What went wrong with your code?
A java.util.Date object simply represents an instant on the timeline — a wrapper around the number of milliseconds since the UNIX epoch (January 1, 1970, 00:00:00 GMT). Since it does not hold any timezone information, its toString function applies the JVM's timezone to return a String in the format, EEE MMM dd HH:mm:ss zzz yyyy, derived from this milliseconds value. To get the String representation of the java.util.Date object in a different format and timezone, you need to use SimpleDateFormat with the desired format and the applicable timezone e.g.
import java.text.SimpleDateFormat;
import java.util.Date;
import java.util.Locale;
import java.util.TimeZone;
public class Main {
public static void main(String[] args) {
long millis = 1316391494L;
Date date = new Date(millis);
SimpleDateFormat sdf = new SimpleDateFormat("yyyy-MM-dd'T'HH:mm:ss.SSSXXX[zzzz]", Locale.ENGLISH);
sdf.setTimeZone(TimeZone.getTimeZone("Etc/UTC"));
String strDateUtc = sdf.format(date);
System.out.println(strDateUtc);
sdf.setTimeZone(TimeZone.getTimeZone("Australia/Brisbane"));
String strDateBrisbane = sdf.format(date);
System.out.println(strDateBrisbane);
}
}
Output:
1970-01-16T05:39:51.494Z[Coordinated Universal Time]

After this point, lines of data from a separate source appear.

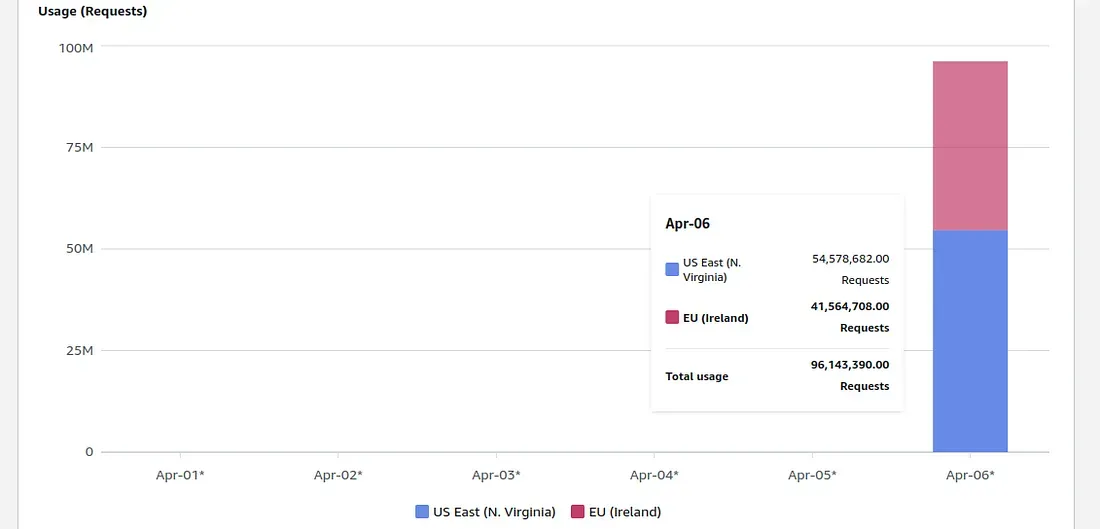Click the pink EU Ireland bar segment
The width and height of the screenshot is (1100, 529).
970,146
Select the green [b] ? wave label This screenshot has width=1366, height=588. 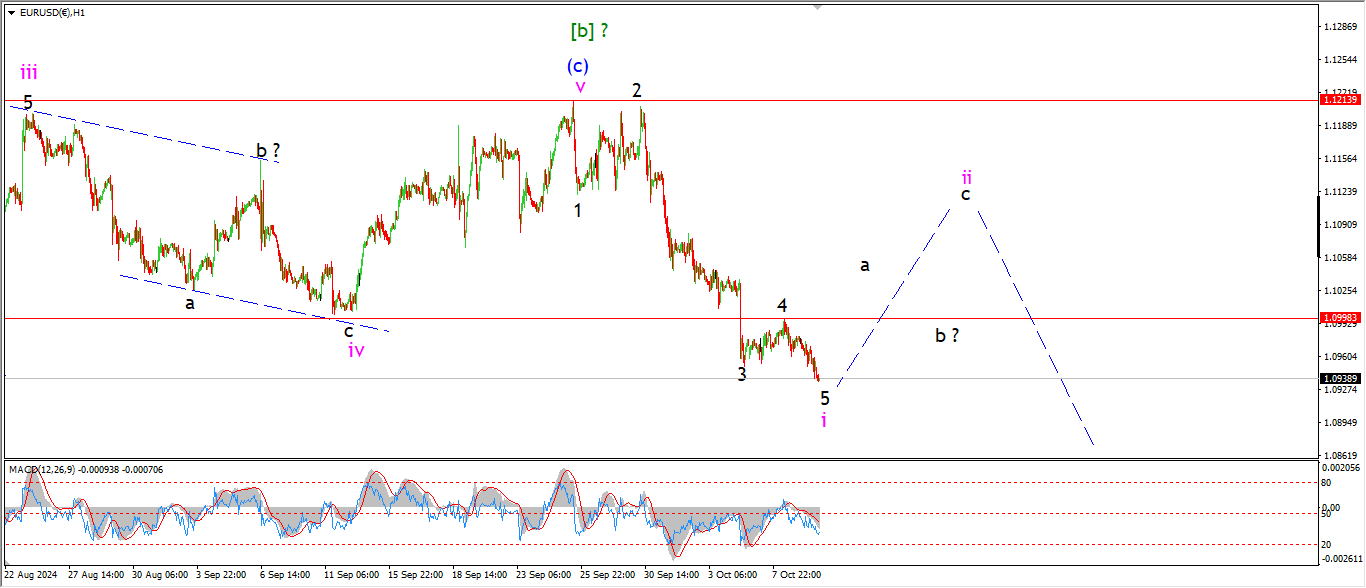(589, 31)
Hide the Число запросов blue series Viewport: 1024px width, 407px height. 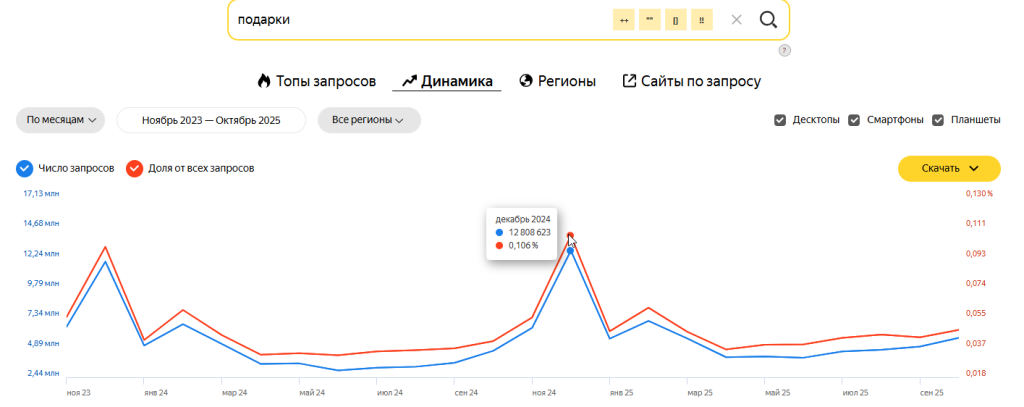pyautogui.click(x=24, y=168)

1970-01-16T15:39:51.494+10:00[Australian Eastern Standard Time]
ONLINE DEMO
* For any reason, if you have to stick to Java 6 or Java 7, you can use ThreeTen-Backport which backports most of the java.time functionality to Java 6 & 7. If you are working for an Android project and your Android API level is still not compliant with Java-8, check Java 8+ APIs available through desugaring and How to use ThreeTenABP in Android Project.